__Given entries__
────────────────────

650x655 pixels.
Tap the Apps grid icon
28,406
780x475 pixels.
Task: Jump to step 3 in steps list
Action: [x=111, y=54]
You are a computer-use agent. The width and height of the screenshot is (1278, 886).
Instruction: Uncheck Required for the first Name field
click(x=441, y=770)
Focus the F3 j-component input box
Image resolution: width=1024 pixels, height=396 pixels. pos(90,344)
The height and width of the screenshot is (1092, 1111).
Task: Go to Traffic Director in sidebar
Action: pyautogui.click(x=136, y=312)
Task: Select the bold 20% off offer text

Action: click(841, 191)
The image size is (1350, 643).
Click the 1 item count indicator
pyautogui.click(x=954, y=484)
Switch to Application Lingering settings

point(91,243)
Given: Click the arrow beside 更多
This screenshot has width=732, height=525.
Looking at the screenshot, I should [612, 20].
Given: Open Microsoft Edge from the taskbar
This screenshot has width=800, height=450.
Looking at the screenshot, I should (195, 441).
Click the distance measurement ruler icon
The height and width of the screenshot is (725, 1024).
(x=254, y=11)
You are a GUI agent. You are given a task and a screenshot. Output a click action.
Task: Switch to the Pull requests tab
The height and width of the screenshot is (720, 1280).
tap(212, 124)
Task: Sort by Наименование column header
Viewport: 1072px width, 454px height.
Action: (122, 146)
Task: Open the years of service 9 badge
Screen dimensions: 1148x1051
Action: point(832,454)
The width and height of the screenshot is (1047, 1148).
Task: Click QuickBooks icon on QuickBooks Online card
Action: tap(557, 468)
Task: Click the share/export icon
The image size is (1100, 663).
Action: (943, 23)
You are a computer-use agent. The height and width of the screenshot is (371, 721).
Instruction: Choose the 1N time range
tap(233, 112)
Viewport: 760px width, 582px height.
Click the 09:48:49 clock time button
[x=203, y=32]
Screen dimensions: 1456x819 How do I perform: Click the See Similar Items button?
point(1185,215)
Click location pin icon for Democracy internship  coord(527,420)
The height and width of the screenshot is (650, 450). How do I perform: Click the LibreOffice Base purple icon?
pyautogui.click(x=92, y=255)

────────────────────

__Task item__
Only the lines from the one holding "Click the 09:48:49 clock time button" to the end of the entries above belong in the answer, each copied exactly.

__Your solution__
Click the 09:48:49 clock time button
[x=203, y=32]
Screen dimensions: 1456x819 How do I perform: Click the See Similar Items button?
point(1185,215)
Click location pin icon for Democracy internship  coord(527,420)
The height and width of the screenshot is (650, 450). How do I perform: Click the LibreOffice Base purple icon?
pyautogui.click(x=92, y=255)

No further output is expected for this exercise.